WHAT TO PRODUCE: Transcribe each of the following lines verbatim, leaving out the pictures.

────

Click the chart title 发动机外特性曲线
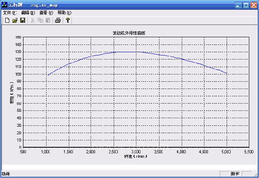 click(x=129, y=33)
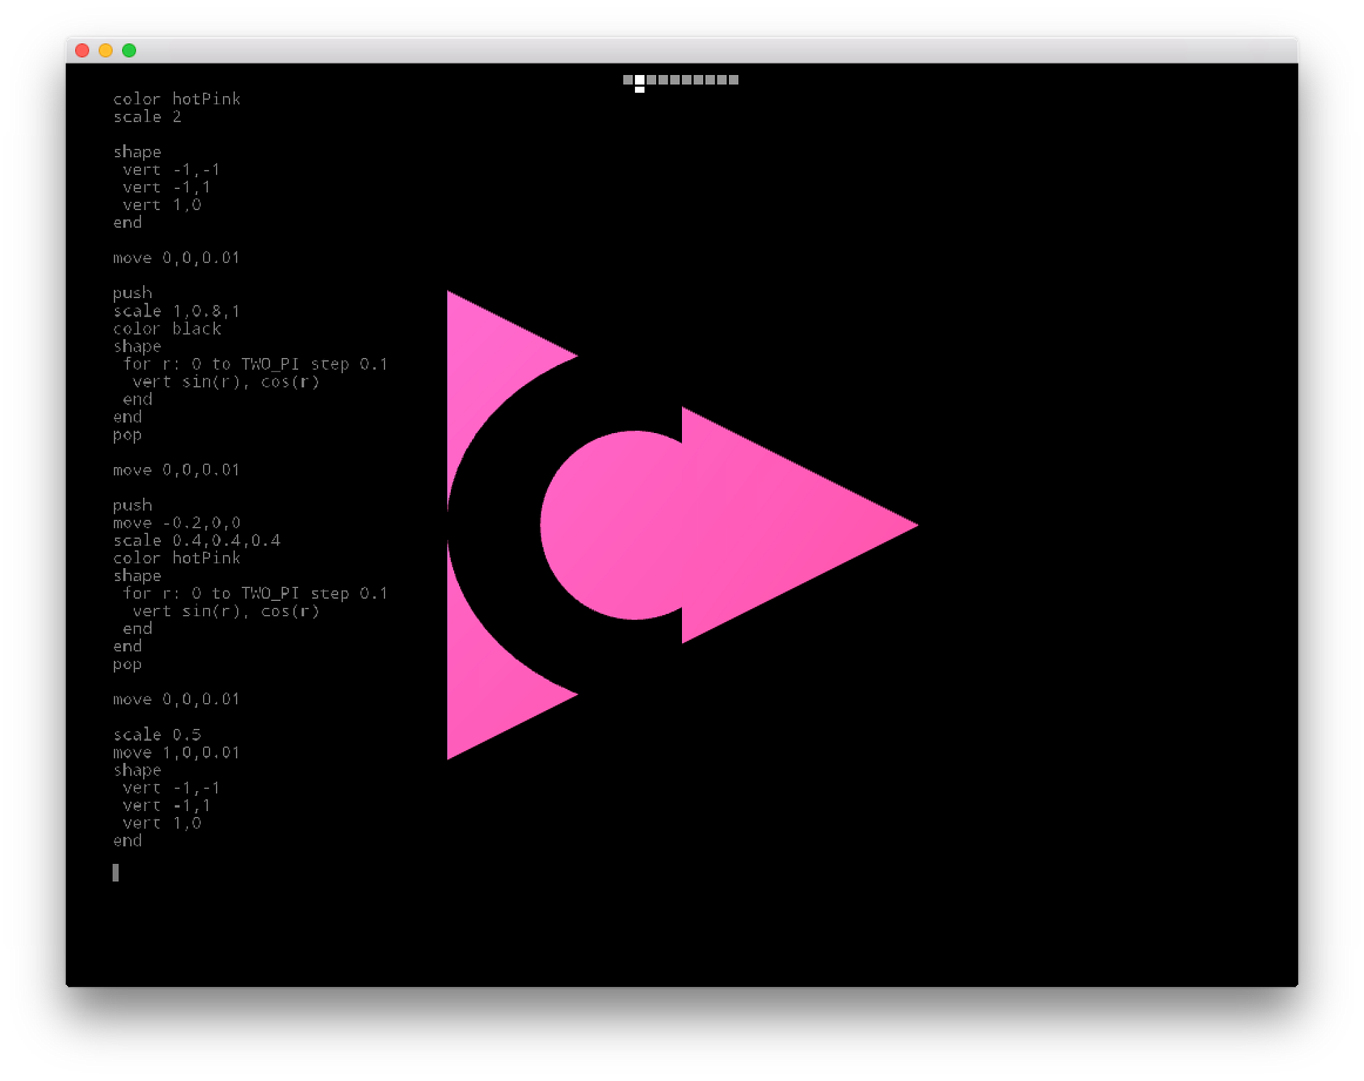Click the 'color black' code line
The image size is (1364, 1081).
167,329
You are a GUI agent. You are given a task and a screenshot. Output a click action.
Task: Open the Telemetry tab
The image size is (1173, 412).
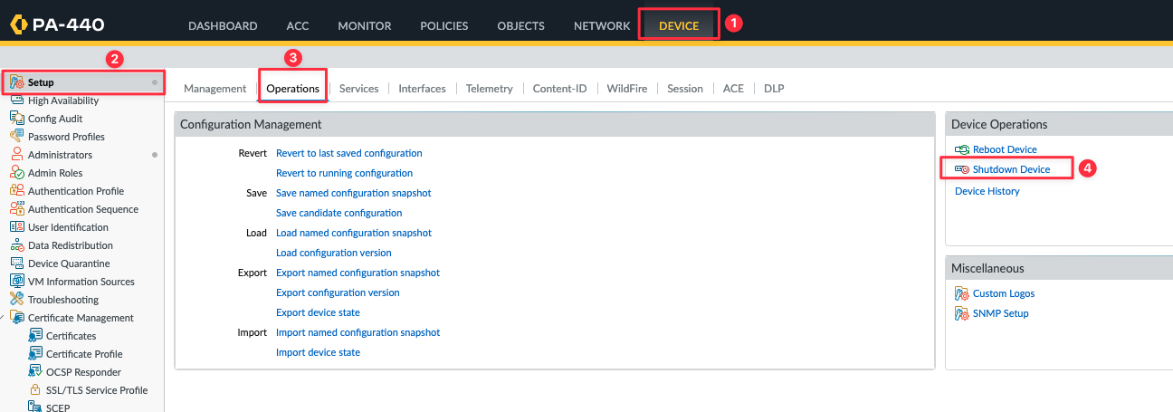490,88
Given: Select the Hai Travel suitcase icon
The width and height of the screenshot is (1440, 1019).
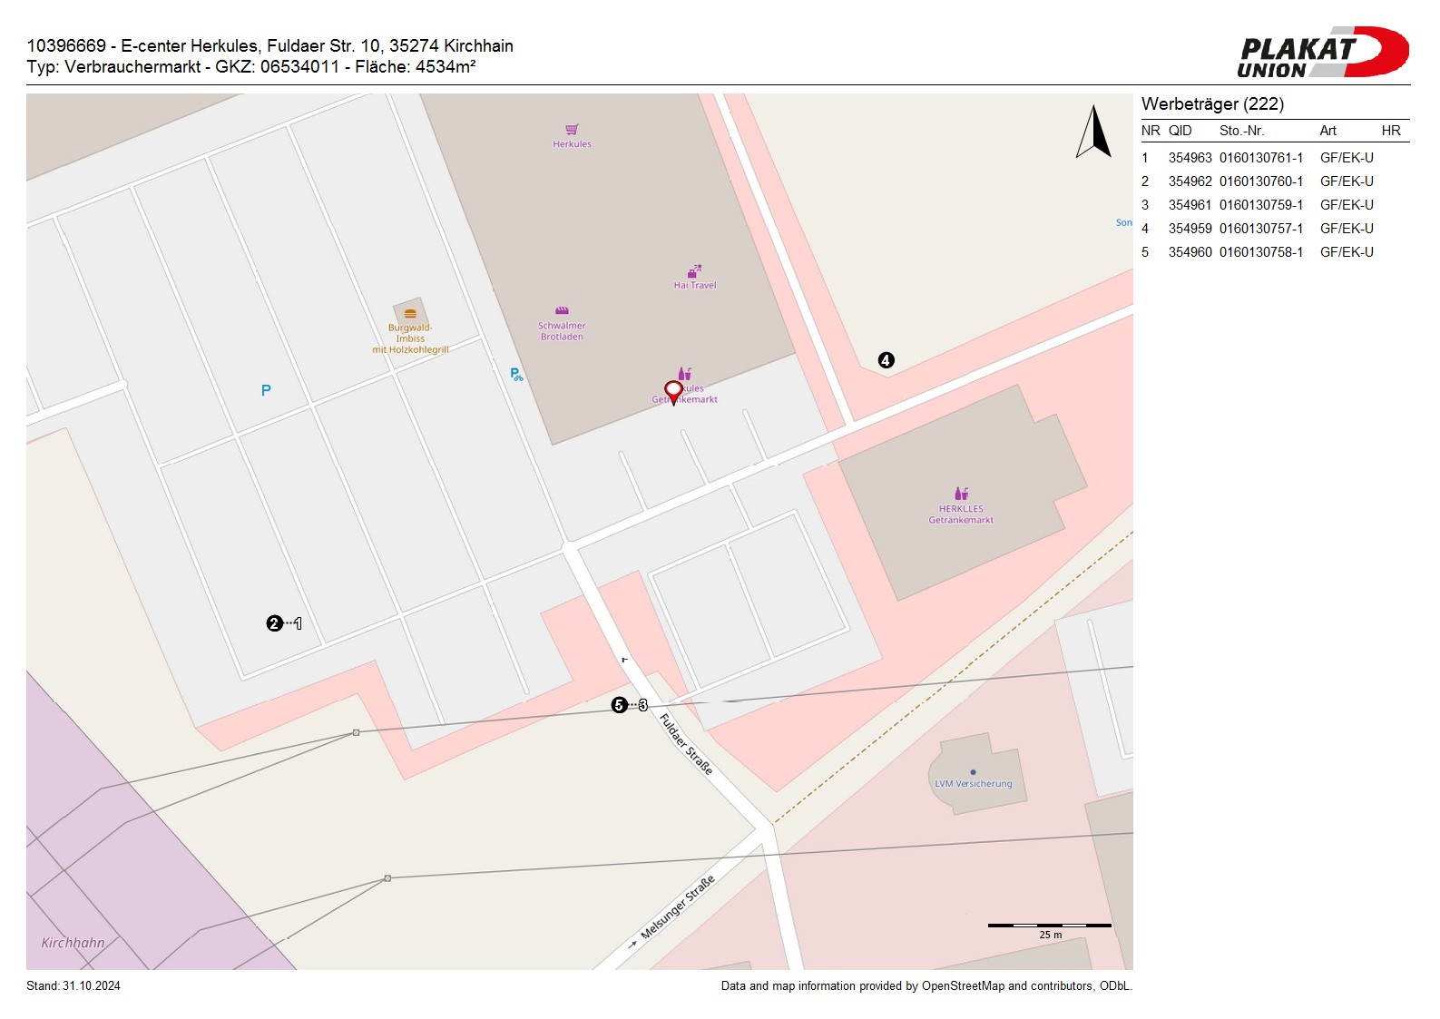Looking at the screenshot, I should [x=694, y=271].
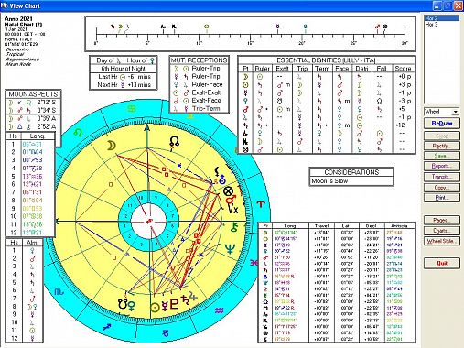This screenshot has height=348, width=464.
Task: Click the Transits button
Action: (442, 177)

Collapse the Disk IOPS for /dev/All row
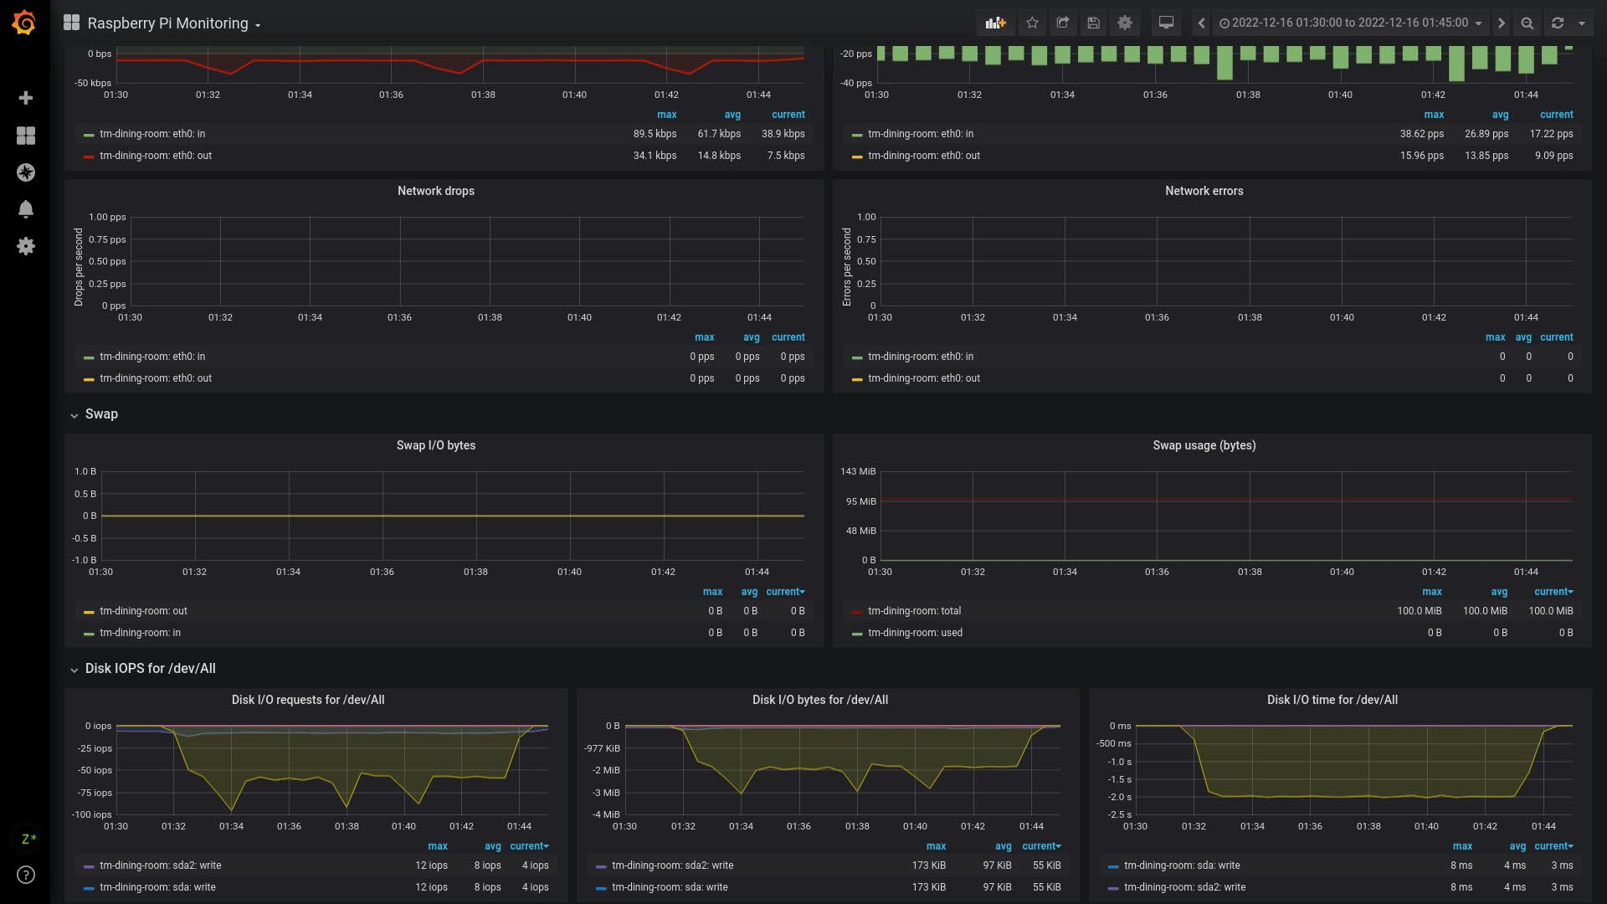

────

RESPONSE TO THE TASK:
Click the chart title 发动机外特性曲线
 click(x=129, y=33)
Click the 'color black' code line
The image size is (1364, 1081).
167,329
You are a GUI agent. You are given a task and a screenshot. Output a click action.
Task: Open the Telemetry tab
The image size is (1173, 412).
490,88
Given: Select the Hai Travel suitcase icon
The width and height of the screenshot is (1440, 1019).
Looking at the screenshot, I should [x=694, y=271].
This screenshot has height=348, width=464.
Task: Click the Transits button
Action: (442, 177)

Collapse the Disk IOPS for /dev/All row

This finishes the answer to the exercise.